Последняя предосторожность, далеко не лишняя, была вызвана действительным положением дел. Спустившись с гор, в которых он три месяца писал буддистских монахов, их монастыри и вершины гор, Верещагин был очень удивлен, прочитав в газете «Pioner», в Алахабаде, пространную корреспонденцию, в которой, восхваляя его, как художника, высказывали общее подозрение, что он пишет горные ручьи и проходы не даром, что не даром Россия ищет случая проникнуть в Тибет, Китай и т. п.
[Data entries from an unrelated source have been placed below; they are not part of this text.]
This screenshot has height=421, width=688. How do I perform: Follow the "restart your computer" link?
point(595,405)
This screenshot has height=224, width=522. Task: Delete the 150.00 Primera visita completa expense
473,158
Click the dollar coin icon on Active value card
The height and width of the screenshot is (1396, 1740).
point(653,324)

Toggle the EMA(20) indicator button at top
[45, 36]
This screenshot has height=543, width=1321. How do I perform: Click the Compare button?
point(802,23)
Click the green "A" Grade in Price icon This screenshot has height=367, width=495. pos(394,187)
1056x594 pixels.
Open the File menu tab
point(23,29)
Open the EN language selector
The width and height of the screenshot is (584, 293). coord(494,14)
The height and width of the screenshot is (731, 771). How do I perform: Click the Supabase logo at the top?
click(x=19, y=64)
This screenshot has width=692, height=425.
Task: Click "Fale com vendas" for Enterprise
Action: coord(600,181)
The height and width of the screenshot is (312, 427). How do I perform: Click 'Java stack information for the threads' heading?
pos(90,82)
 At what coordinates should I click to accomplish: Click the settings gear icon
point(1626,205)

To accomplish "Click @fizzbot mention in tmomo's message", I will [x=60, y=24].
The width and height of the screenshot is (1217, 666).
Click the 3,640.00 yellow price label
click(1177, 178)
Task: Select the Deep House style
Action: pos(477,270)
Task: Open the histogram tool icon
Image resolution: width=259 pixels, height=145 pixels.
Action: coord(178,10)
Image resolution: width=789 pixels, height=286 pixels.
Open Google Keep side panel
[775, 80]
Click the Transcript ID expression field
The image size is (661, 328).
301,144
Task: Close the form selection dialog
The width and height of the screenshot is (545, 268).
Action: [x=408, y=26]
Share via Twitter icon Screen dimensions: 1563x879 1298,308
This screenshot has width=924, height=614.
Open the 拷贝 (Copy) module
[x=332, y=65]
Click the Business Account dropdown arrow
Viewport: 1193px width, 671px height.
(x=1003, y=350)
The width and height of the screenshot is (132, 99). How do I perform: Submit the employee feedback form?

Таким образом, на Верещагина, которого в России упрекали в «интернациональстве», англичане смотрели как на шпиона русского правительства. Барон Остен-Сакен, один из лучших знатоков наших западных и восточных дел (директор департамента внутренних сношений в министерстве иностранных дел) оказал здесь большую услугу Верещагину, давши ему рекомендательное письмо к начальнику топографического отдела в Индии, генералу Уокеру (Wocker). Последний снабдил Верещагина уже от себя рекомендательными письмами, за которые не раз потом выслушивал упреки от других важных сановников Великобритании.
Индийская природа и климат представляли массу всякого рода затруднений, побороть которые только и могла железная воля Верещагина. Путевые заметки, составленные женой художника, заключают в себе целый ряд фактов, показывающие чего стоили Верещагину его индийские этюды и картины. Вот что рассказывает Е. К. Верещагина об их экскурсии в Джангри, куда они отправились, потому что Верещагин хотел непременно написать этюды высочайших гор, покрытых не старым снегом, а новым, недавно выпавшим, во всей его белизне: «Мы были на высоте 10,000 футов. Спички наши отсырели и не горели, но так как огня надо было добыть, во что бы то не стало, то охотник наш выстрелил, на близком расстоянии в тряпку, которая и задымилась. Кули наши раздули славный огонь, и скоро у нас запылал славный костер. Отдохнувши и обогревшись, мы решили идти дальше. Пошли по сплошному льду, покрытому снегом, скользили и падали, снова шли, пока я не упала в обморок». Носильщики, которых послали за провизией, ушли и не возвращались. «Положение наше делалось критическим, холод был сильный, одежда на нас с одной стороны дымилась от жару, в то время как с другой – на ней нарастало льда на 2 пальца толщины… Мороз к утру все усиливался, и я дивилась, как мог муж мой в таком бедственном положении, еще рассуждать о тонах и красках двигавшихся над нами облаков.»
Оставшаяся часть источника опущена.